Scopolamine is metabolized in the liver and excreted in urine. This preparation is used frequently as prophylaxis for nausea related to motion sickness. It is typically placed behind the ear. Route Transdermal Onset of Action 1-2 hr Peak Plasma Concentration 6-8 hr Elimination Half-life 8-9.5 hr Duration of Action 72 hr

Summary

There are two major groups of antiemetics: nonprescription (antihistamines, bismuth subsalicylate, and phosphorated carbohydrate solution) and prescription (antihistamines, anticholinergics, dopamine antagonists, benzodiazepines, serotonin antagonists, glucocorticoids, and cannabinoids). Many of these drugs act by blocking the dopamine, histamine, serotonin, and acetylcholine receptors, as these receptors are associated with vomiting. The nurse's role in prescribing antiemetics is essential to make certain the goal of patient safety is achieved. The nurse needs to not only perform a patient assessment prior to the administration of antiemetics, but must also evaluate the effects of antiemetic therapy on the patient. Therefore, the evaluation must include noting nonprescription and prescription antiemetics used, identifying drug therapy tolerance and any noted side effects, comparing vital signs, checking bowel sounds, and documenting patient intake and output. The nurse also needs to take into consideration patient teaching and cultural beliefs when discussing antiemetic administration with the patient.

Overview of Antiemetics

Vomiting (emesis) is the ejection of gastric contents through the mouth.
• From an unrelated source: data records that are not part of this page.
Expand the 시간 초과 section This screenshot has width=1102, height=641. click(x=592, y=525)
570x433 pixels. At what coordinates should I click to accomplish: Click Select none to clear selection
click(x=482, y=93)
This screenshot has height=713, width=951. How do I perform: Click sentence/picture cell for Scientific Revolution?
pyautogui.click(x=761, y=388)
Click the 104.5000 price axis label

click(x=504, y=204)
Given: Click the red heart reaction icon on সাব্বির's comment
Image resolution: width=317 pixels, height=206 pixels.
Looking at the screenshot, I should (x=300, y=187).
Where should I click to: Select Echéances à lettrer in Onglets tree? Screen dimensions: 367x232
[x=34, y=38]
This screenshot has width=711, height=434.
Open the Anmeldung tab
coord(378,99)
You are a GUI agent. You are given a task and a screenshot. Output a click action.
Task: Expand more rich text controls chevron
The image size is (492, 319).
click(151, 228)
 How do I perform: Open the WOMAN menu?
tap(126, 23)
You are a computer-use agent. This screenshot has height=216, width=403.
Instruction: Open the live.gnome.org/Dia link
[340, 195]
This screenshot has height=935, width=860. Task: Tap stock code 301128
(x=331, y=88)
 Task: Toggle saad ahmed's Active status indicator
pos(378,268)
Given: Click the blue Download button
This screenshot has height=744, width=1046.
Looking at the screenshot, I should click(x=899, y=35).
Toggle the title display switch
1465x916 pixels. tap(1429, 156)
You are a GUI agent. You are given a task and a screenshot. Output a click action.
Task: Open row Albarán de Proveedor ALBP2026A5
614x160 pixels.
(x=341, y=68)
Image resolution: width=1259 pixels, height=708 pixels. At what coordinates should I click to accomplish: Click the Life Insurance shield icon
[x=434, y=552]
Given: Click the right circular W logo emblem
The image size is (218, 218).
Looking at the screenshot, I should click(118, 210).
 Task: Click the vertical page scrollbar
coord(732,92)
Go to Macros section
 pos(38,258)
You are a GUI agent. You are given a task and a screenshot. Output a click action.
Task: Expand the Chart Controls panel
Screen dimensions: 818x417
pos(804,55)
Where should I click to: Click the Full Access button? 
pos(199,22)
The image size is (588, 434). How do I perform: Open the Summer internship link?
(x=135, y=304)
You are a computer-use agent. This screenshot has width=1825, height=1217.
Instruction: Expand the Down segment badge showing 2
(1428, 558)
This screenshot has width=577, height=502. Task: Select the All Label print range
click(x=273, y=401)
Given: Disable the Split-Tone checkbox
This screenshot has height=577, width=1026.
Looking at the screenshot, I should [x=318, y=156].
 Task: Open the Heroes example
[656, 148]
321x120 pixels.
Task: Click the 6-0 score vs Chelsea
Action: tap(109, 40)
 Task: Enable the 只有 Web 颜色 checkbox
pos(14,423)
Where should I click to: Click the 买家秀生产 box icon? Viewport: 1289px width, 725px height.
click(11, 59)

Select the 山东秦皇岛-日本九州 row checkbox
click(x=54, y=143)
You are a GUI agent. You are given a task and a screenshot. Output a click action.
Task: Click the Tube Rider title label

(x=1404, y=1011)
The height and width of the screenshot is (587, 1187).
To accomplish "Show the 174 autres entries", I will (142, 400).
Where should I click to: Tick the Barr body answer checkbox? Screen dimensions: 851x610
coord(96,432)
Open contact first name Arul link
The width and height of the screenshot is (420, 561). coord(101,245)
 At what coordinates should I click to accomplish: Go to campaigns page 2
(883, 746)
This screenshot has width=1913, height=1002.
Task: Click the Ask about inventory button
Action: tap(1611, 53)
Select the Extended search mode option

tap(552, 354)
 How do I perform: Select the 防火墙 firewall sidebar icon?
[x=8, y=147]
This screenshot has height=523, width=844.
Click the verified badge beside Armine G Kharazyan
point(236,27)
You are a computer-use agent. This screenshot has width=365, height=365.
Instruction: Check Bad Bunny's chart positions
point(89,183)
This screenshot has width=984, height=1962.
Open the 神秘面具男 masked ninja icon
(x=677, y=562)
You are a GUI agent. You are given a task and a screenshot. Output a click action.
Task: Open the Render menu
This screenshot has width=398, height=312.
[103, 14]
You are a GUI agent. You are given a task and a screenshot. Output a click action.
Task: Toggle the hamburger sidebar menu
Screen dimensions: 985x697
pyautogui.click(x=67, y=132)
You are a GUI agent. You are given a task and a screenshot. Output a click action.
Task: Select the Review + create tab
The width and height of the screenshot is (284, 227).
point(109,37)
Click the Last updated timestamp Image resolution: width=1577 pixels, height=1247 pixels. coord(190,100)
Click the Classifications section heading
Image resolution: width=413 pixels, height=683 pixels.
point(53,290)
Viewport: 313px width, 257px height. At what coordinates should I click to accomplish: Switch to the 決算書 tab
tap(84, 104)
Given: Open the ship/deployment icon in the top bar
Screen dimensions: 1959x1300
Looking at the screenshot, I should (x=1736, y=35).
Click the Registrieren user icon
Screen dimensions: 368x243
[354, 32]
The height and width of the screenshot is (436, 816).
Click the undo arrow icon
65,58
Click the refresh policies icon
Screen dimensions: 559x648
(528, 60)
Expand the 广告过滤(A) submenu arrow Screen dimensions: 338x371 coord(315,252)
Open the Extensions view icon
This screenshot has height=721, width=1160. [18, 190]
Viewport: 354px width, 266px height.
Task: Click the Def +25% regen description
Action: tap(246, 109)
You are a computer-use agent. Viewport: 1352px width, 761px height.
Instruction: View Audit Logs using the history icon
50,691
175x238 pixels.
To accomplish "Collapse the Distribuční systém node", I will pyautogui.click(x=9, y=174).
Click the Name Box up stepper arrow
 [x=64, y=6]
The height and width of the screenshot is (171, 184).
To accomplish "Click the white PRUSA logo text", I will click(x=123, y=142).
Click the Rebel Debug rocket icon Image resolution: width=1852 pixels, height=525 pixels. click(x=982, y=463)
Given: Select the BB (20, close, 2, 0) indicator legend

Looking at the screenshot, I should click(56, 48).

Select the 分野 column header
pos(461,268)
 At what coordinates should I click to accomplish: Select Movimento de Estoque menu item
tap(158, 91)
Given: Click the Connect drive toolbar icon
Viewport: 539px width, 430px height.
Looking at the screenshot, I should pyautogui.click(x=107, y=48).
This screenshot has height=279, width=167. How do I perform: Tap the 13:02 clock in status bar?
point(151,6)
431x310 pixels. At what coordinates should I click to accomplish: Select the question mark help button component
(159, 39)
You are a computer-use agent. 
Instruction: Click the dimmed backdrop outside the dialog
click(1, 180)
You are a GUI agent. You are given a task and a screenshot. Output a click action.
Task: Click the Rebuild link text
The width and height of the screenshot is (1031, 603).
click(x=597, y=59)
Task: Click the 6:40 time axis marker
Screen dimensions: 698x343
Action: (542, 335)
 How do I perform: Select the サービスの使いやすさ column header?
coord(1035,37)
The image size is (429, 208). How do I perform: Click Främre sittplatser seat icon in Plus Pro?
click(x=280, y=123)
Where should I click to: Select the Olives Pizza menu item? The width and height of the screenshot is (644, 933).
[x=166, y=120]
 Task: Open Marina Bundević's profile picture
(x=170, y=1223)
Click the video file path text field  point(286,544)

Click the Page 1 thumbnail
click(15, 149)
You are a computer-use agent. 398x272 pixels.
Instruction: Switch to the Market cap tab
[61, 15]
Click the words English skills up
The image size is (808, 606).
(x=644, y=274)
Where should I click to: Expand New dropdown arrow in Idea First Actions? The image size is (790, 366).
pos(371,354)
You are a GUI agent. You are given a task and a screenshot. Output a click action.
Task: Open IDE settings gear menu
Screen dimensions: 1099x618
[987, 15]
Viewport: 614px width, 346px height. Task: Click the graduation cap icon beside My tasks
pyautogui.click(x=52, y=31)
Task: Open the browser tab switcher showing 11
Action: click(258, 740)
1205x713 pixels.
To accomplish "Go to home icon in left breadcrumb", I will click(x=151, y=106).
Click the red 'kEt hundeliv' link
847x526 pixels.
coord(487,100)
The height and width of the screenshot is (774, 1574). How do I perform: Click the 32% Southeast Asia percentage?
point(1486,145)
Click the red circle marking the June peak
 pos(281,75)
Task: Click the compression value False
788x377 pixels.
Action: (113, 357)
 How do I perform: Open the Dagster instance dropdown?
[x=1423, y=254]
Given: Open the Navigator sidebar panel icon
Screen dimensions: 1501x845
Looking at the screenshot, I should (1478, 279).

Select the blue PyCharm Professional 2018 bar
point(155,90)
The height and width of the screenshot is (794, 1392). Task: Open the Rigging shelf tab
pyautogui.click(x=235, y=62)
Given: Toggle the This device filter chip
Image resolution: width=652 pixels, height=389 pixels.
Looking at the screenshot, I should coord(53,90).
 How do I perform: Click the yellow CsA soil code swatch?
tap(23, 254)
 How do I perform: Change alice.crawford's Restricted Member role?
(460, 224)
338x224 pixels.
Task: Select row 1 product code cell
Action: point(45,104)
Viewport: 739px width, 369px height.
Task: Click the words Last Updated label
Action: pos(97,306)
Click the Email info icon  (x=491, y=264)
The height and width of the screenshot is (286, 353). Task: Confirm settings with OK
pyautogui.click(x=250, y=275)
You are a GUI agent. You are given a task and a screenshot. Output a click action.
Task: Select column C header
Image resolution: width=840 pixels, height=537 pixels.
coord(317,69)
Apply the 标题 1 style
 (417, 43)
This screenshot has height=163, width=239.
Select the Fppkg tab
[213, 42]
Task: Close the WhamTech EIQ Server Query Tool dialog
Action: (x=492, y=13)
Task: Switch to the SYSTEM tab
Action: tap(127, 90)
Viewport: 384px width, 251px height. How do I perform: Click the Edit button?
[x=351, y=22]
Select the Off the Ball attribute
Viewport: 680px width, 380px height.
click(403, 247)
Vomiting can be caused by many things, including viral and bacterial infections, intolerance of different foods, motion sickness, middle ear disturbances, shock, surgery, and certain cancer treatments such as chemotherapy and radiation. Nausea is a queasy feeling that may be felt prior to vomiting. Prescription antiemetics should not be administered until the source of vomiting is identified, as they can mask the true cause of the vomiting. If vomiting is severe enough to cause electrolyte imbalances and dehydration, then antiemetics should be administered. Classification There are two major cerebral centers found in the medulla. The CTZ—or chemoreceptor trigger zone—and the vomiting center can cause vomiting if stimulated. The CTZ can be stimulated by impulses received from toxins, drugs, and the vestibular center of the ear. These impulses are then sent to the vomiting center. There are two major groups of antiemetics, nonprescription and prescription. Nonprescription antiemetics include antihistamines, bismuth subsalicylate and phosphorated carbohydrate solution. Prescription antiemetics include antihistamines, anticholinergics, dopamine antagonists, benzodiazepines, serotonin antagonists, glucocorticoids, cannabinoids, and other various antiemetics. Several nonprescription drugs, such as bismuth subsalicylate, act directly on the gastric mucosa to suppress vomiting. Mechanism Many of these drugs act by blocking the dopamine, histamine, serotonin and acetylcholine receptors. These receptors are associated with vomiting. Antihistamines and anticholinergics act primarily on the vomiting center. They also can decrease stimulation to the CTZ and vestibular pathways. Cannabinoids affect the cerebral cortex. The CTZ center can be acted on by phenothiazine (e.g., metoclopramide) and trimethobenzamide. For chemotherapy induced nausea and vomiting, a combination therapy is commonly used. The combination is usually comprised of lorazepam, glucocorticoids, and serotonin (5-HT3) receptor antagonists. The mixture of lorazepam, haloperidol, and glucocorticoids is a highly effective antiemetic, but this is an off label use.